▶ **Provided text**
*** Begin section ***
T K Whitaker, a native of Rostrevor, Co. Down was born in 1916, educated at the Christian Brothers' School, Drogheda, and obtained a Masters degree in Economic Science from the University of London by private study. He rose, with great distinction, through the ranks of the Civil Service and at the age of 39 he was appointed secretary to the Department of Finance. Ireland in the 1940's and '50's was in the grip of deep economic depression, and Whitaker's vision as an economist culminated in the publication in 1958 of 'Economic Development' a study upon which the first programme for Economic Expansion in Ireland was built. This publication became known as the 'grey book' and marks a turning point in Irish economic history.

Whitaker's illustrious career spans a period of political, historical and educational change in Ireland: he arranged and attended the historic meeting at Stormont between Sean Lemass and Terence O'Neill in January 1965; he retired from the Department of Finance in 1969 to become Governor General of the Central Bank; he was nominated to Seanad Eireann in 1977 and 1981 and was a member of the Council of State, 1991 to 1998; as President of the Royal Irish Academy, he was an ex officio member of the Board of Governors and Guardians of the National Gallery of Ireland from 1985 to 1987. Earlier, his immense contribution had been acknowledged by the National University of Ireland when he was conferred, in 1962, with a DEconSc.

Upon the death of Éamon de Valera in 1975, the position of Chancellor of the National University of Ireland became vacant. Dr Whitaker was elected Chancellor by Convocation on May 5th 1976 and retained this position until he resigned on December 31st 1996.

arrow DE VALERA, Eamon (1921 - 1975)

Eamon De Valera

Eamon de Valera was born on October 14, 1882 in New York City of an Irish mother and a Spanish father. When his father died in 1885, he was sent to live with his mother's family in Bruree, County Limerick, Ireland. He received his education at Blackrock College and the Royal University in Dublin. After his graduation in 1904, he taught mathematics.

Eamon de Valera is acknowledged to be one of the major political figures of modern Ireland. His involvement at the very heart of the emergence of the Irish Free State and later of the new Irish nation as defined in Bunreacht na hÉireann, (the Constitution of 1937) is well documented. He narrowly escaped execution after the Easter Rising in 1916; He was sentenced to life imprisonment but in 1919 made a dramatic escape from Lincoln Prison in England. Civil War followed the ratification of the Treaty which brought about the partition of the island of Ireland. De Valera and his Republican followers were defeated, and again he was imprisoned for about a year.

Eamon de Valera was the founder of the Fianna Fáil Party in 1926; he became Taoiseach in 1932, and was continually re-elected as Taoiseach until 1948, the year Ireland officially became a Republic. After this period, he was Taoiseach from 1951 to 1954 and from 1957 to 1959 when was elected President of Ireland for a seven-year term; in 1966 he was re-elected, at the age of 84, for a further seven years. Eamon de Valera was elected Chancellor of the National University of Ireland in 1921 and remained so until his death in August 1975.

arrow WALSHE, William J. (1908 -1921)

William Walsh

William J. Walshe was born in Dublin in January 1841. He undertook third-level studies at Catholic University under Cardinal Newman and continued, in clerical studies, at St. Patrick's College Maynooth where he was later Professor of Theology (1867 - 78), Vice-President (1878) and President (1881). He was appointed Archbishop of Dublin in 1885.

He was possessed of great energy and a formidable intellect. The breadth of his interests and abilities may be gauged by the diverse subjects of his publications: Catholic education, Gregorian music, and bimetallism. Living, as he did, in a period of intense political ferment, Archbishop Walshe took an active part in public affairs - educational, political and social. He was appointed the first Chancellor of the newly established National University of Ireland in 1908 and died in office in April 1921.
*** End section ***
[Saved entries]
*** Begin section ***
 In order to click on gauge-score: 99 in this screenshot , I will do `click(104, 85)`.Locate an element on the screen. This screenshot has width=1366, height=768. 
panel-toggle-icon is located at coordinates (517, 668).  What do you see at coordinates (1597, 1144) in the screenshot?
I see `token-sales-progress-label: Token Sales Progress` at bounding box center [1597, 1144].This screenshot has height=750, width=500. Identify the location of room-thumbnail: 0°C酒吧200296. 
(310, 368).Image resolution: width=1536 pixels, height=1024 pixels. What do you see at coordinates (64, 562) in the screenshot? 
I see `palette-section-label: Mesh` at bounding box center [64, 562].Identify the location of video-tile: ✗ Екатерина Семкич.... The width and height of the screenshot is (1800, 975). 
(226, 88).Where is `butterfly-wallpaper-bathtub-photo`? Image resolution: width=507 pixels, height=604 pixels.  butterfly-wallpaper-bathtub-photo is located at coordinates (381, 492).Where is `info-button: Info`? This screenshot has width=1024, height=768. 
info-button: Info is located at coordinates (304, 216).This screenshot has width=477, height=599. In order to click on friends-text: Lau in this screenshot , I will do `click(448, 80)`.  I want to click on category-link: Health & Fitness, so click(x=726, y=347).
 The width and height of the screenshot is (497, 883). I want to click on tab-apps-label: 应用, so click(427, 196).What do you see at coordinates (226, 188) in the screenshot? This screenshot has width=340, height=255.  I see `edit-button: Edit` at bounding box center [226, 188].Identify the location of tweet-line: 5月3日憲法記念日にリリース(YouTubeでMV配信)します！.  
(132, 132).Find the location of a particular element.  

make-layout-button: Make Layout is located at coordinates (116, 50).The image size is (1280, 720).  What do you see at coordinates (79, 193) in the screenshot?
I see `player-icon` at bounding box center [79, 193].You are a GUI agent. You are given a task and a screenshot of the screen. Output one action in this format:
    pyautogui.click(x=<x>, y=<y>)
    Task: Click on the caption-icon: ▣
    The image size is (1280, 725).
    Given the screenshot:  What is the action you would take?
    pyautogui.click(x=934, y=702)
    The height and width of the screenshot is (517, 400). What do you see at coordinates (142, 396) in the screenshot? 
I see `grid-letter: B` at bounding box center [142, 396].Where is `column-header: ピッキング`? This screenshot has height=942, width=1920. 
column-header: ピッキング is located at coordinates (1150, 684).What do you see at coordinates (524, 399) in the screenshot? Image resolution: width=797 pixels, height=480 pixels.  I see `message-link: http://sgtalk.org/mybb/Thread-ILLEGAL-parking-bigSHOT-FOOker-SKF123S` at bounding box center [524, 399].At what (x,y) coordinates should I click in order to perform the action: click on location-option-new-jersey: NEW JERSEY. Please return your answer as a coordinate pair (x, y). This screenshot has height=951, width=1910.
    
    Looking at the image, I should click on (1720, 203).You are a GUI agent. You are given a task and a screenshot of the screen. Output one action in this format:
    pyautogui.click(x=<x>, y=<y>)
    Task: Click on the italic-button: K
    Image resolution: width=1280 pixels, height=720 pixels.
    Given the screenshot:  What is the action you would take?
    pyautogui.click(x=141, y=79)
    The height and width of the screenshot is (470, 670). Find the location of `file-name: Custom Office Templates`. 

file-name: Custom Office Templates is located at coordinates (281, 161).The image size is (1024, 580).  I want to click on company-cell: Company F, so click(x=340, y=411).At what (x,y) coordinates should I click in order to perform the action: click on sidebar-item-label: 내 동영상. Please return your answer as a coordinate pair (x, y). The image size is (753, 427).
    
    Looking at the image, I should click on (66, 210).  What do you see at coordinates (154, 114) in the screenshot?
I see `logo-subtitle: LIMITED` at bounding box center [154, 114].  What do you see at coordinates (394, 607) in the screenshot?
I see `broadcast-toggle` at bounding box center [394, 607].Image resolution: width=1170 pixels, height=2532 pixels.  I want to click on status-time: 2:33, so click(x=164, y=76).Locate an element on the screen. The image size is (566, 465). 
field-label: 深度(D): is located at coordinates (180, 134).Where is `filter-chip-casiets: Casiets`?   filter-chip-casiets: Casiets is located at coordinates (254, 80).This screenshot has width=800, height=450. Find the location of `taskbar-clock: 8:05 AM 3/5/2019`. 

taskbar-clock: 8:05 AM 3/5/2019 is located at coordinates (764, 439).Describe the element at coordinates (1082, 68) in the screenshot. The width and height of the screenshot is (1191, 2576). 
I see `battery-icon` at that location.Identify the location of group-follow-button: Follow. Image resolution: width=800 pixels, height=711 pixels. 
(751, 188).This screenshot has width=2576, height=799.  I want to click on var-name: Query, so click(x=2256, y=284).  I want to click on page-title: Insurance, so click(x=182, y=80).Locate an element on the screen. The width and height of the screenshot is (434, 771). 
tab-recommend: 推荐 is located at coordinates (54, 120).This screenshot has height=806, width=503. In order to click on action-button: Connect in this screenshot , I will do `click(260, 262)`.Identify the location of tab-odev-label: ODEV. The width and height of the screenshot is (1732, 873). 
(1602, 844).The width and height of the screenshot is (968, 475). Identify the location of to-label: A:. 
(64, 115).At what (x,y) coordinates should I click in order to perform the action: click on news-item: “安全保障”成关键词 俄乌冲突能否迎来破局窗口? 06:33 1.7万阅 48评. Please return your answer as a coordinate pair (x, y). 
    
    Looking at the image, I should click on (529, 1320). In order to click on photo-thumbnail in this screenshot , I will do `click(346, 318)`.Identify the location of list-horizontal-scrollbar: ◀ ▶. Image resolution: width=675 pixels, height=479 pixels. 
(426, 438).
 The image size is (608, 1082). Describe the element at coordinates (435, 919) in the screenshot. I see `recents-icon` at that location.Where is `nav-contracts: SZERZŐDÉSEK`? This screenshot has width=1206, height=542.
*** End section ***
▶ **Exercise A**
Answer these from the text on the university's chancellors:
(i) In what year was 'Economic Development' published?
(ii) From which prison did de Valera escape in 1919?
(iii) In what year was Walshe appointed Archbishop of Dublin?
▶ **Exercise B**
Please reproduce, word for word, the portion of the chancellors text starting with "William J. Walshe" and going on through "in April 1921.".

▶ **Exercise result A**
(i) 1958
(ii) Lincoln Prison in England
(iii) 1885

▶ **Exercise result B**
William J. Walshe was born in Dublin in January 1841. He undertook third-level studies at Catholic University under Cardinal Newman and continued, in clerical studies, at St. Patrick's College Maynooth where he was later Professor of Theology (1867 - 78), Vice-President (1878) and President (1881). He was appointed Archbishop of Dublin in 1885.

He was possessed of great energy and a formidable intellect. The breadth of his interests and abilities may be gauged by the diverse subjects of his publications: Catholic education, Gregorian music, and bimetallism. Living, as he did, in a period of intense political ferment, Archbishop Walshe took an active part in public affairs - educational, political and social. He was appointed the first Chancellor of the newly established National University of Ireland in 1908 and died in office in April 1921.